** INPUT RECORDS follows **

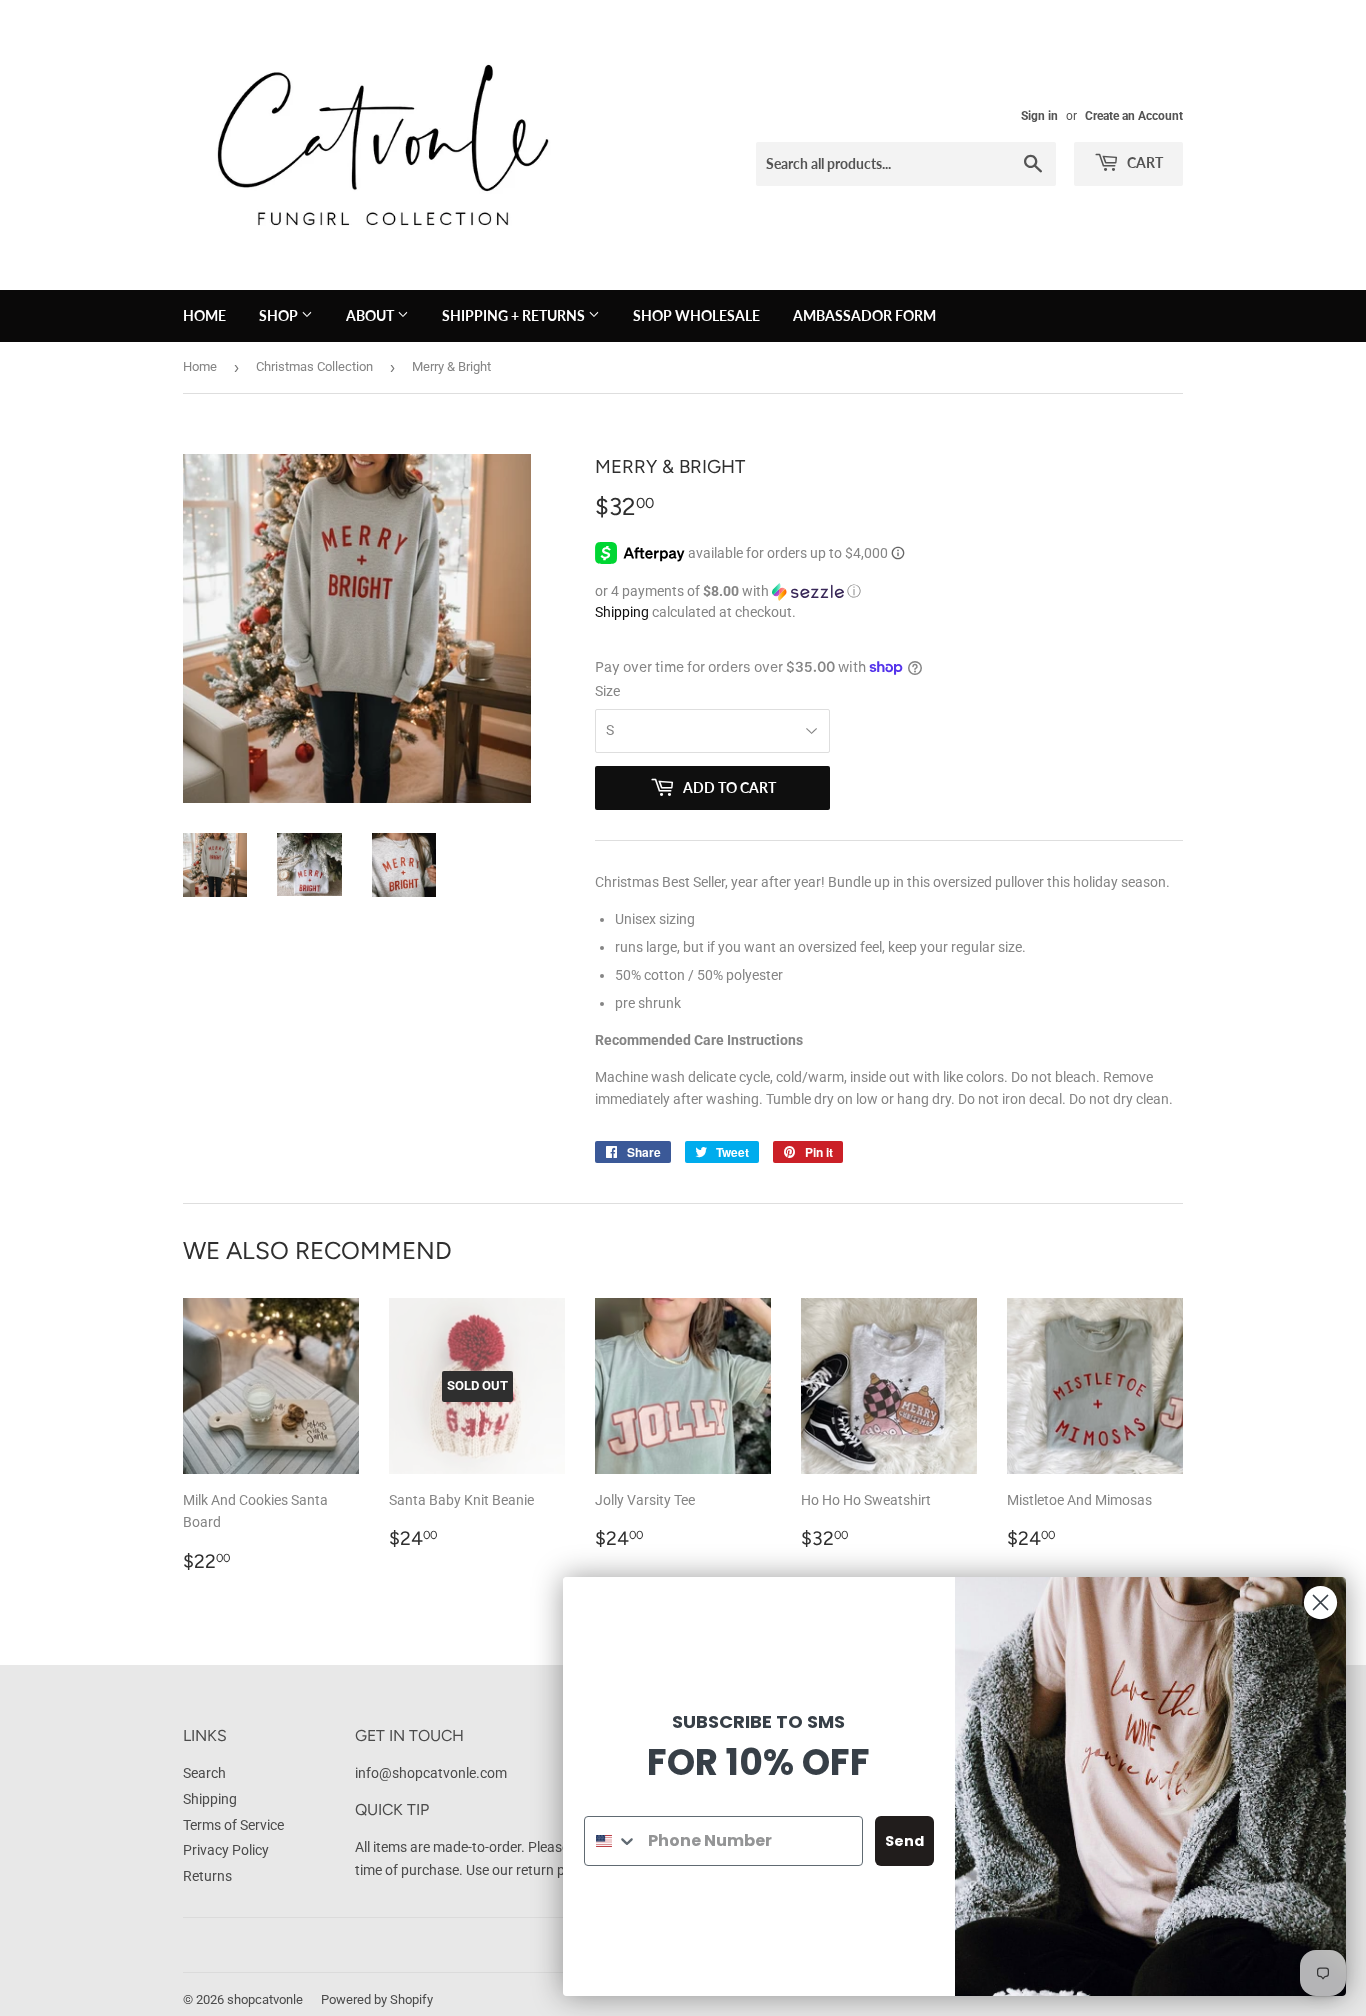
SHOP (280, 315)
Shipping (622, 612)
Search (204, 1773)
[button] (889, 591)
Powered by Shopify (377, 1999)
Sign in (1039, 116)
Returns (207, 1876)
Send (904, 1841)
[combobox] (611, 1841)
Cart (1143, 162)
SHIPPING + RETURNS (515, 315)
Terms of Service (233, 1825)
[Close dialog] (1320, 1602)
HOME (204, 315)
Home (200, 366)
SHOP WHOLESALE (696, 315)
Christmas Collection (314, 366)
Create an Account (1134, 116)
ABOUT (371, 315)
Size (607, 691)
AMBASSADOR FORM (864, 315)
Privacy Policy (226, 1850)
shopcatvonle (265, 1999)
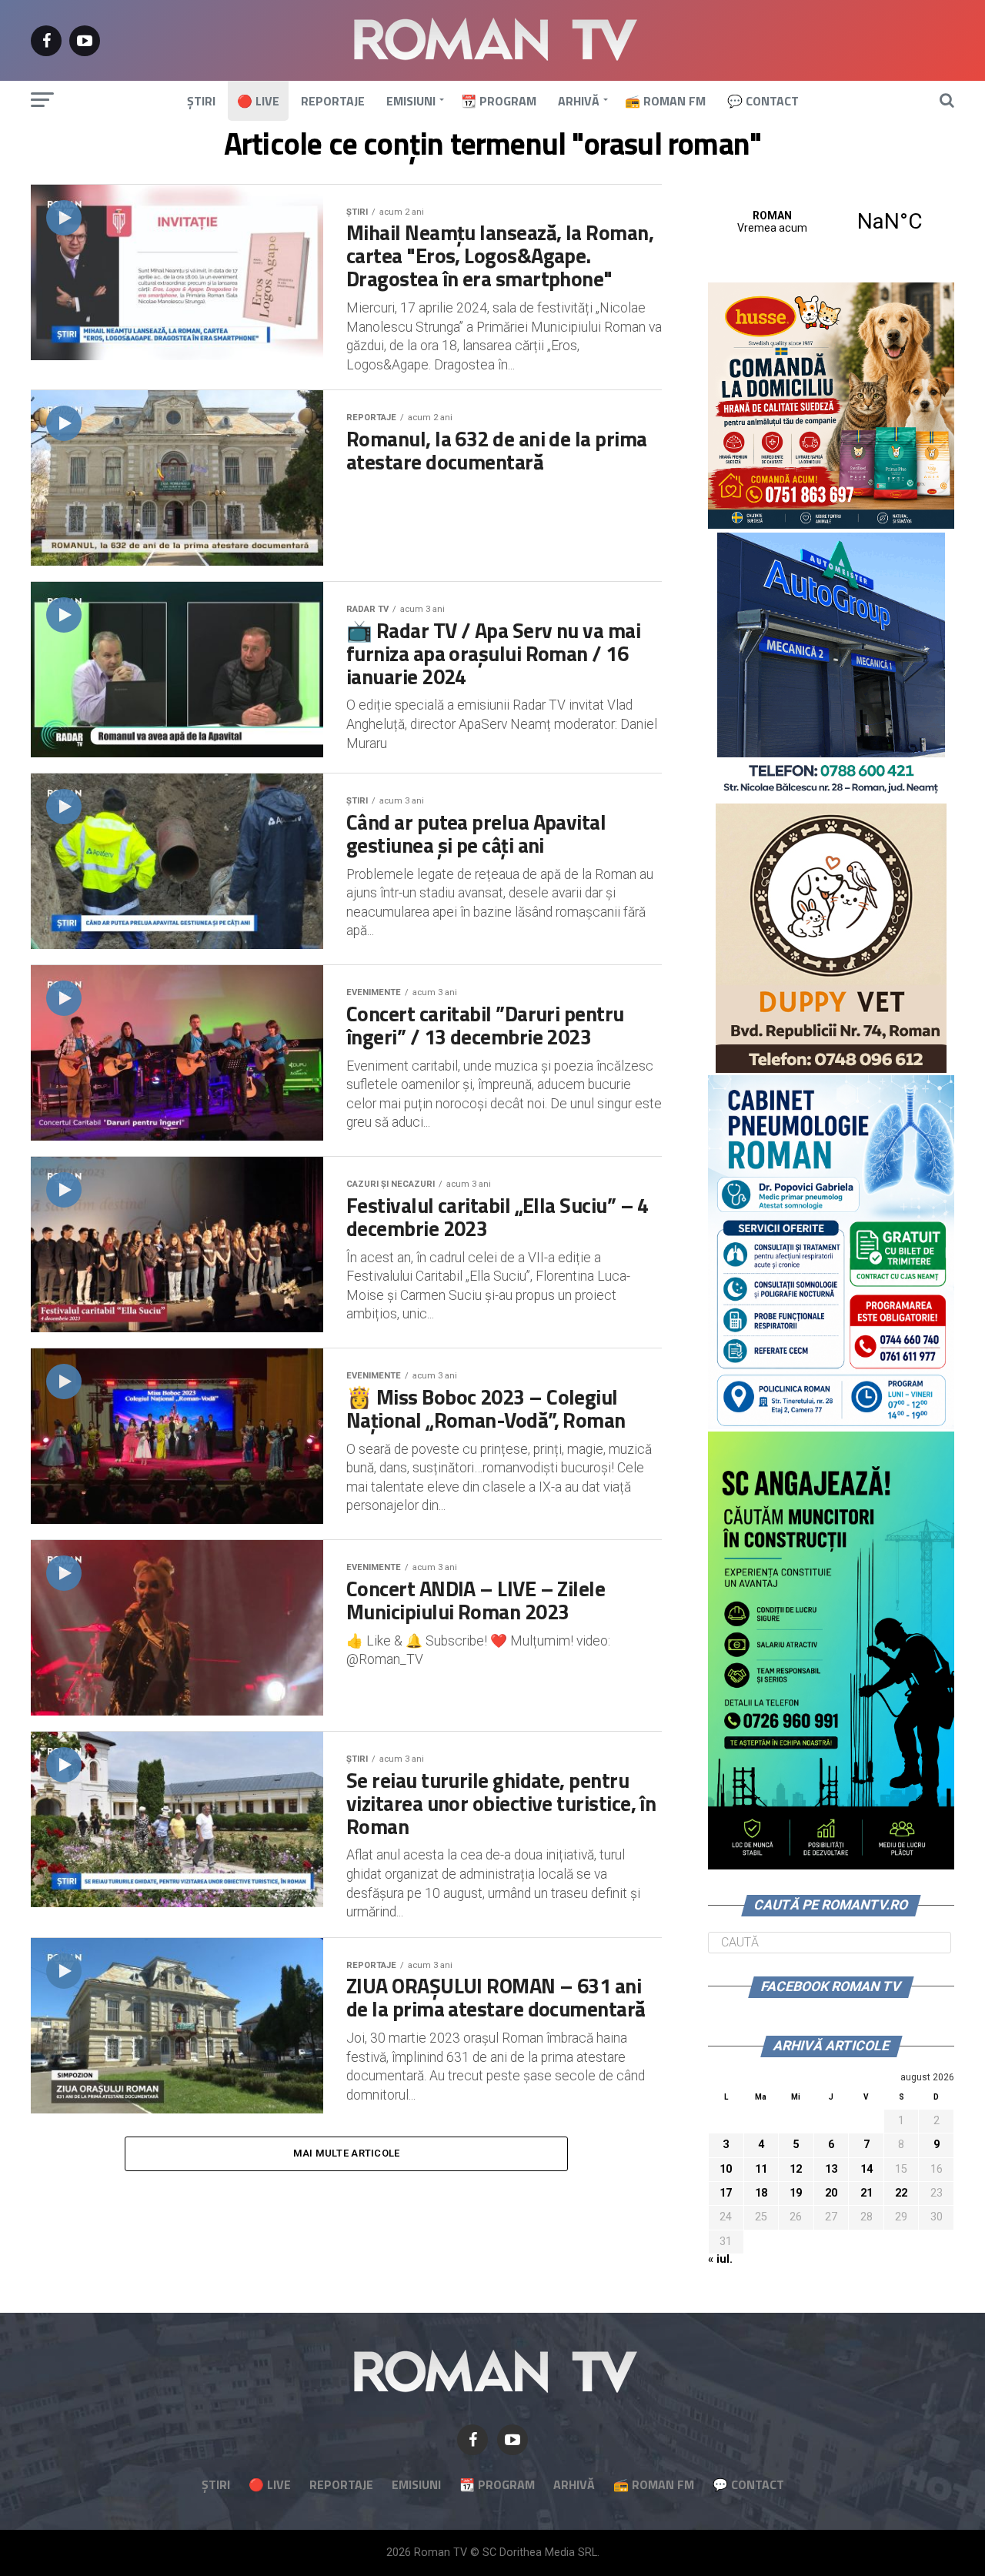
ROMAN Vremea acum (831, 221)
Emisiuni (411, 101)
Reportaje (333, 101)
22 (901, 2193)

** End of INPUT RECORDS **

*WORK TO COMPLETE*. Only the lines from the line with "Privacy Policy (226, 1850)" through the end of the entries above, copied exactly and with both ends included, belong in the response; the pictures do not.

*OUTPUT*.
Privacy Policy (226, 1850)
shopcatvonle (265, 1999)
ROMAN Vremea acum (831, 221)
Emisiuni (411, 101)
Reportaje (333, 101)
22 (901, 2193)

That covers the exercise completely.